Enter...If you dare!

Enter...If you dare!
Big thanks to "Diamond" Dave Wheeler for the bitchin' logo!

Wednesday, June 24, 2015

Entry 58: The Punisher (1989)

The Punisher (1989)

Dir: Mark Goldblatt

"If society won't punish the guilty, he will."


In this (loose) adaptation of the popular Marvel comic book series, Dolph Lundgren (Rocky IV, Masters of the Universe) plays Frank Castle, a dedicated former police officer who has become a relentless vigilante after his wife and children die in a car bomb intended for him.  Anguished, obsessive Castle lives in the sewer (an idea copied from the then-red-hot Teenage Mutant Ninja Turtles), dresses in black leather and rides around on a big motorcycle.  Frank has an alcoholic, homeless ex-actor informant/sidekick called Shake (Barry Otto, The Howling III, Strictly Ballroom) and is doggedly hunted by his former partner (Louis Gosset, Jr., Jaws 3-D, Iron Eagle).  When the Yakuza, aware of the power vacuum created by Castle's murder spree, come to town and kidnap the children of the local mafioso to ensure a power transfer, Frank is blackmailed into teaming up with mafia don Jeroen Krabbe (The Living Daylights, The Fugitive), the very man who ordered the hit that killed his family!

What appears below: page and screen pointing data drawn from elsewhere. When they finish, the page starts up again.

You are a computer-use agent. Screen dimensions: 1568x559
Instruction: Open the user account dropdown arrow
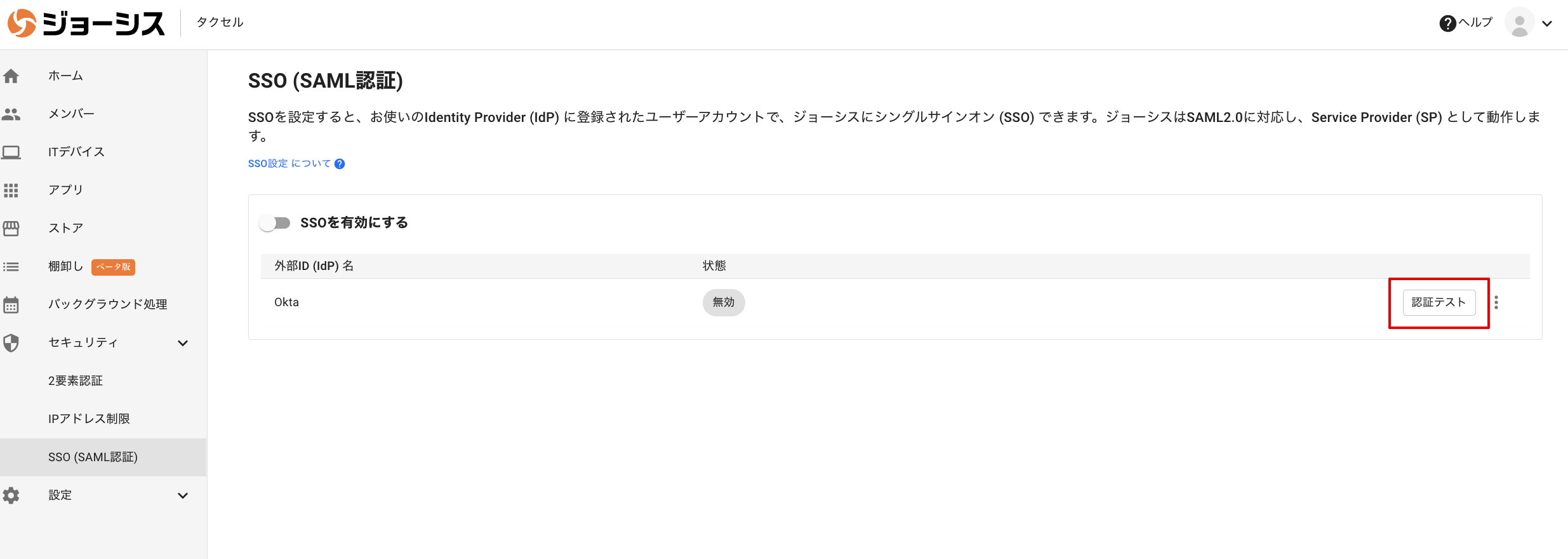[x=1547, y=24]
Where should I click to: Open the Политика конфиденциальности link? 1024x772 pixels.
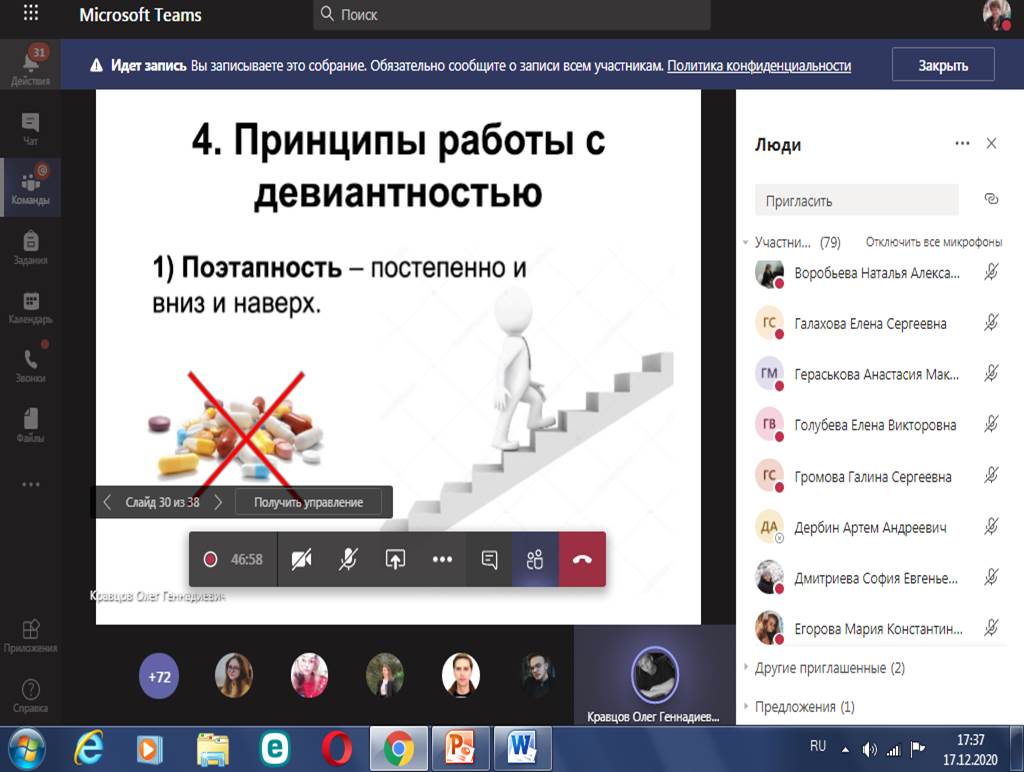[759, 66]
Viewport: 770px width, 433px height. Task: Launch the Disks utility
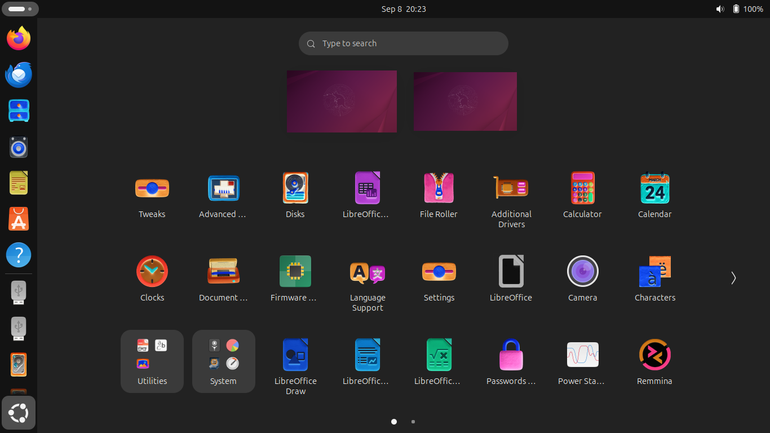(x=295, y=195)
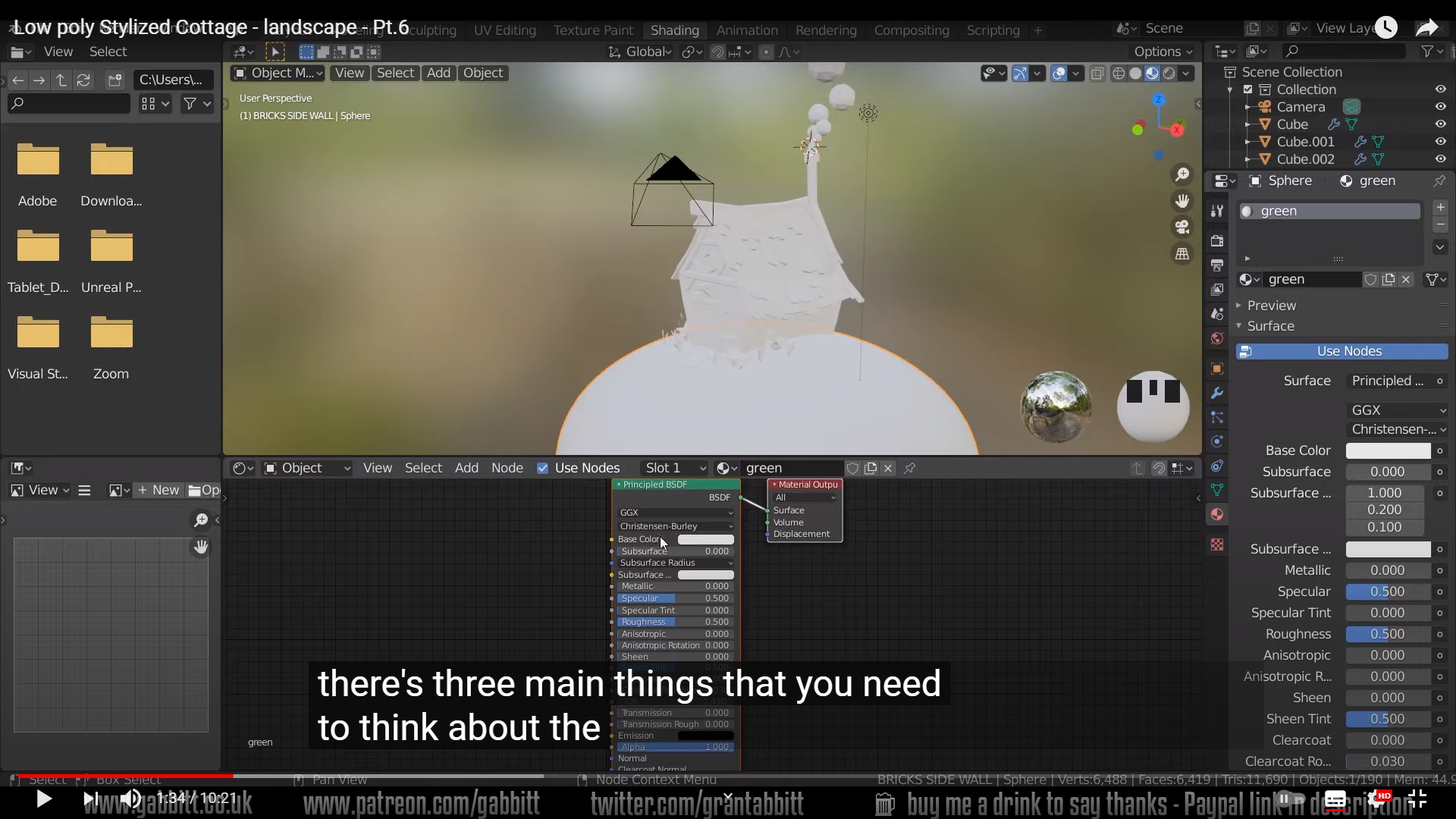Viewport: 1456px width, 819px height.
Task: Open the Node menu in node editor
Action: click(x=507, y=468)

If you're a comic book fan, you probably don't like this movie much.  You're probably bothered by the changes to the Punisher's origin and the fact that Lundgren doesn't wear a skull on his shirt.  To that, I say "fuck you;" this is one of the best low-budget actioners of the 80s!  If you have to, just pretend it's not an adaptation and enjoy it for what it is; a violent, grimy, relentless piece of action cinema.  This one was done by Corman's New World Pictures right before it collapsed, and the studio's financial problems prevented it from receiving a US theatrical release (it deserved one, goddammit, but eventually got a home video release in 1991).  It was filmed on the cheap in Australia (tax breaks!), and its downtown Sydney locations aren't particularly believable as an American city, and neither is Lundgren as an American named Frank.  That said, the big Swede gives one of his best performances here; his Castle is a brooding, tortured, usually silent individual with an always-distant look in his sunken eyes (for my fellow geeks, he looks like he stepped right out of a John Romita, Jr. panel from the Punisher War Zone series).  It's also a surprisingly vanity-free performance for this type of film; Lundgren is pale, sweaty, unshaven and (a couple VERY brief nude meditation scenes notwithstanding) never indulges in any of the shirtless vanity shots so often found in Stallone and Schwarzenegger pictures.  Director Goldblatt (better known as the Academy Award-winning editor of films such as Terminator 2: Judgement Day, Armageddon and Rise of the Planet of the Apes) has a lot of fun juxtaposing the film's extreme graphic violence (Castle deals out kneck-breakings, throat-slashings, impalings and large-caliber bullet holes to men and women alike) with some goofily stereotypical comic books and cartoon locales (a hall of mirrors, an abandoned amusement park, Krabbe's Bond villain-like lair).  Give this one a look before writing it off!